You hate that people consistently show up to meetings late. You find your company’s maternity policy woefully inadequate. You think the company’s IT system is out of date. It’s normal to be bothered by work issues like these, but when do you move from complaining to taking action? How do you decide which battles to fight?

What the Experts Say

One thing is certain — you can’t take on every problem at work. Each person has a finite amount of political capital. “If you make a huge fuss over something silly, you may not be able to get your way when it’s something really important,” says Dorie Clark, a strategy consultant and author of Reinventing You: Define Your Brand, Imagine Your Future.
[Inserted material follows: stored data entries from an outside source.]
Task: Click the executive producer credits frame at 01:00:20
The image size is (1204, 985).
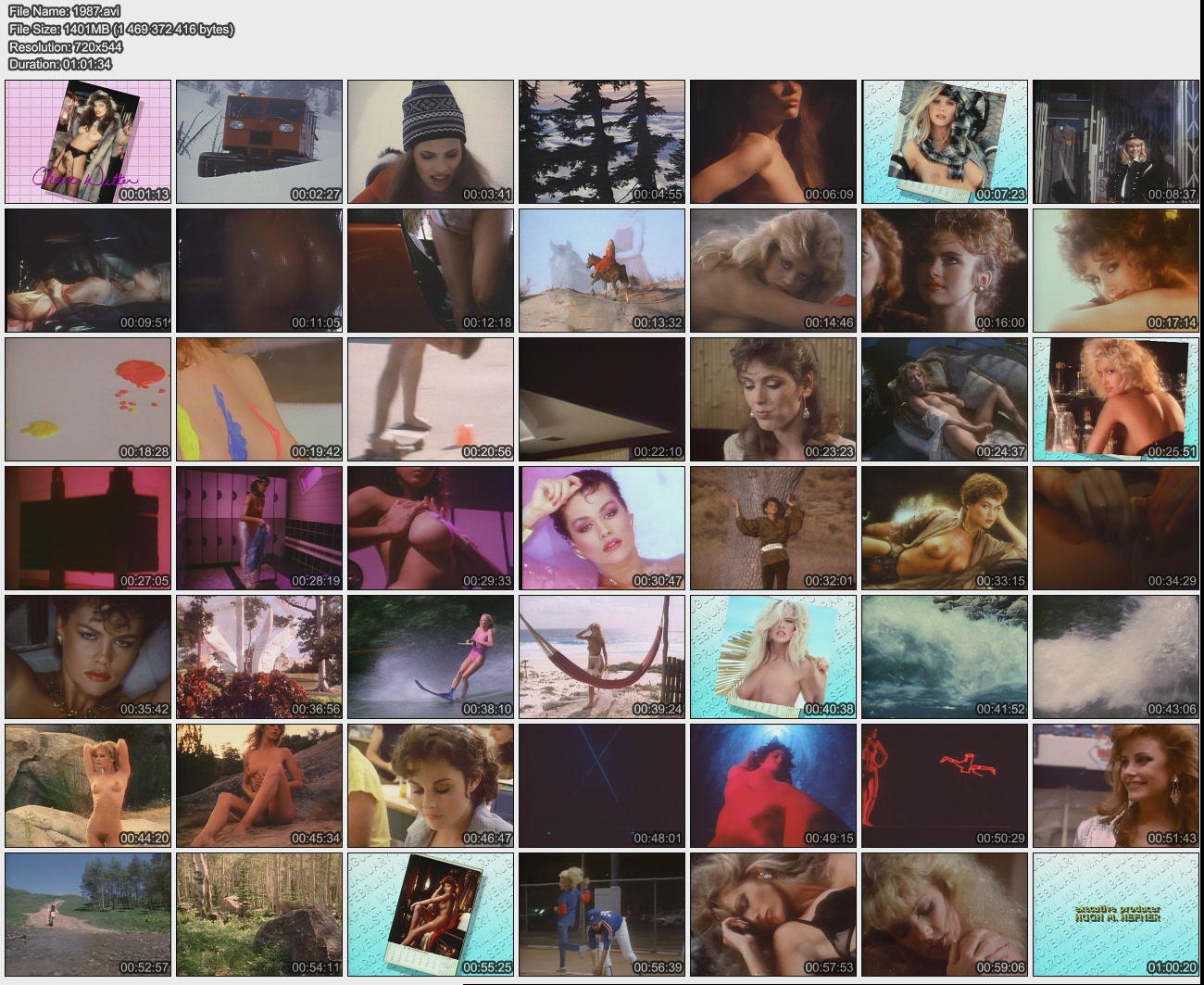Action: (1116, 914)
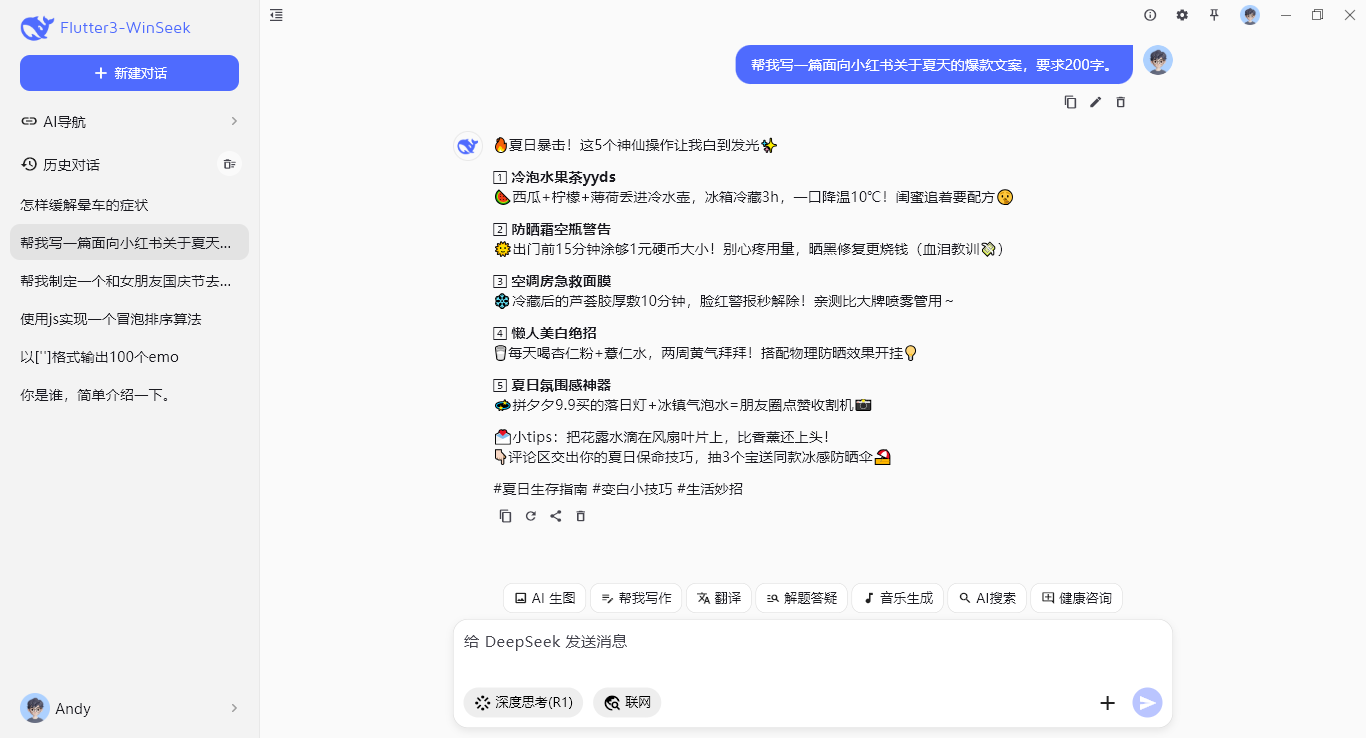Share the AI response
Viewport: 1366px width, 738px height.
click(556, 515)
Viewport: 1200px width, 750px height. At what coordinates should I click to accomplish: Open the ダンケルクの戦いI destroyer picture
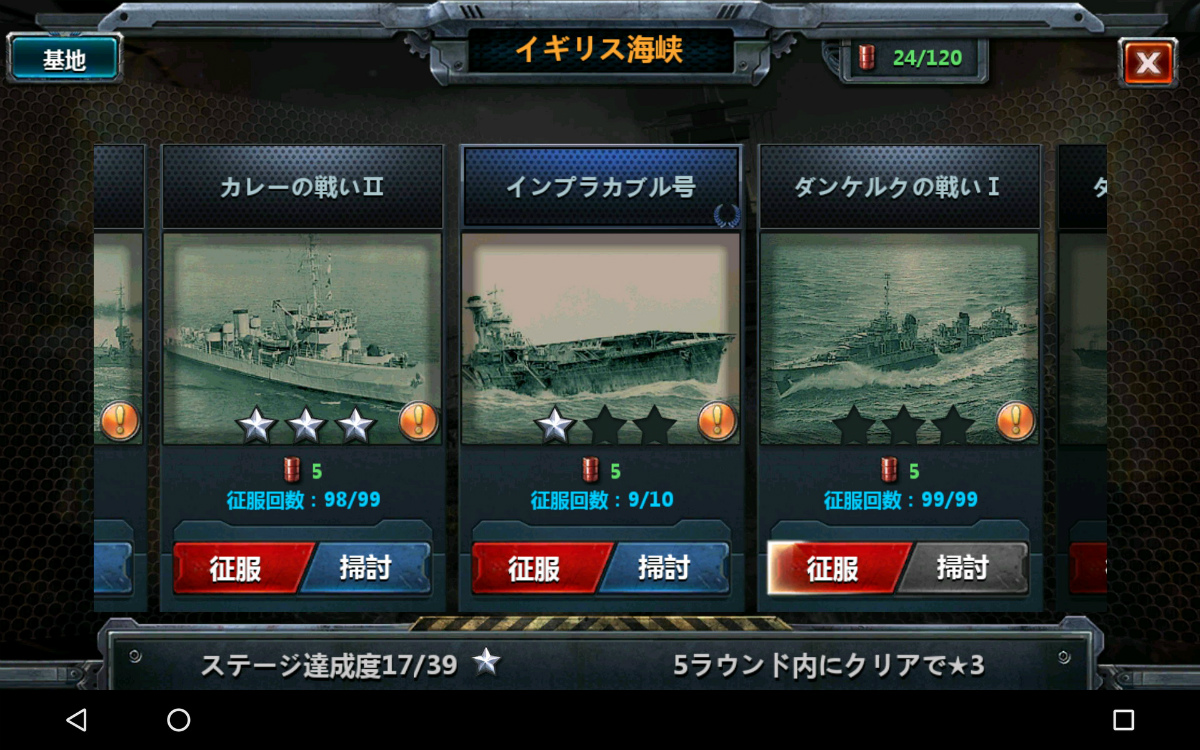click(x=899, y=339)
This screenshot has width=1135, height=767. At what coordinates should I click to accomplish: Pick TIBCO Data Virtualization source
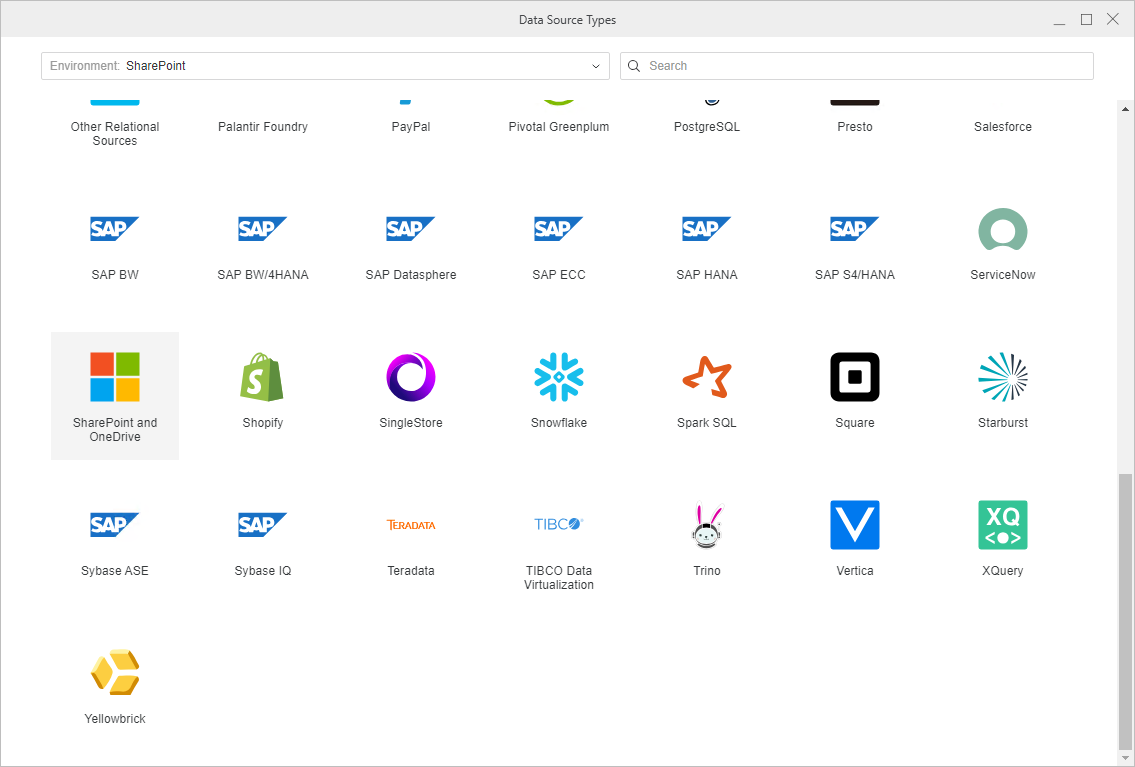[559, 526]
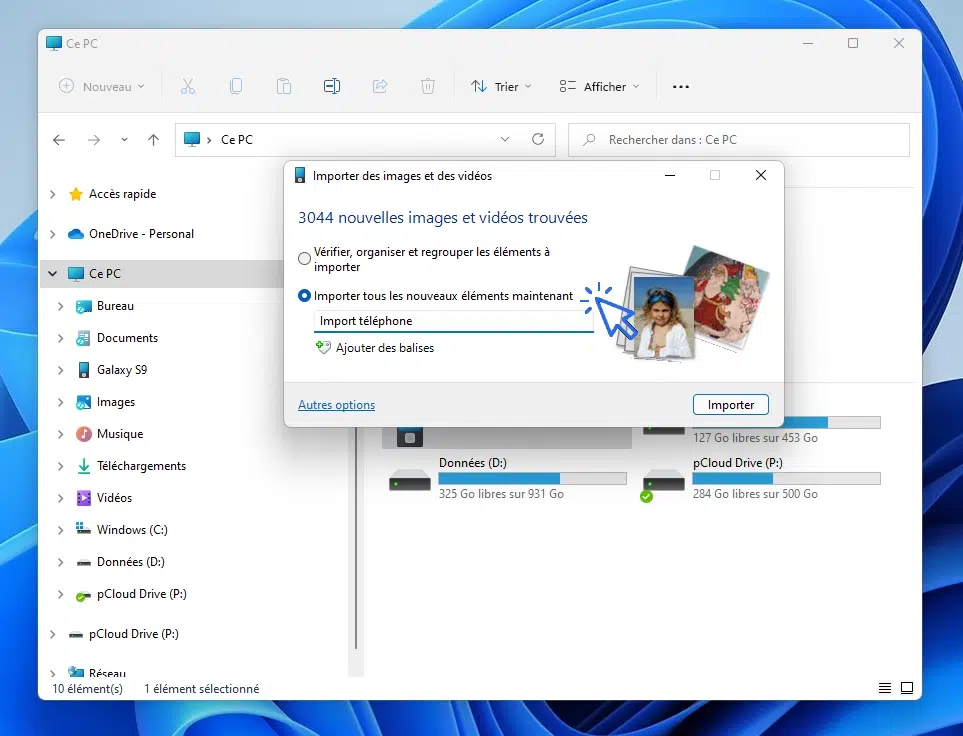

Even if you’re certain that the issues you want to tackle are critical, your reputation may suffer if you take them all on at once. “There’s a line you cross from being seen as an observant problem-solver to a being Debbie Downer,” says Karen Dillon, author of HBR Guide to Office Politics and co-author of How Will You Measure Your Life?. It’s important to figure out where that line is. Lois Kelly, co-author with Carmen Medina (see case study #1) of the upcoming book, Rebels at Work: Befriending the Bureaucratic Black Belts and Leading Change from Within, says the smartest people carefully calculate what’s worth their time and energy. Whether the issue is minor or fundamental, here are five principles to help you decide whether to take on a challenge or leave it alone.

Vicki Kossoff @ The Learning Factor‘s insight:

You can’t — and shouldn’t — wage every war. Here’s how to choose the ones that matter.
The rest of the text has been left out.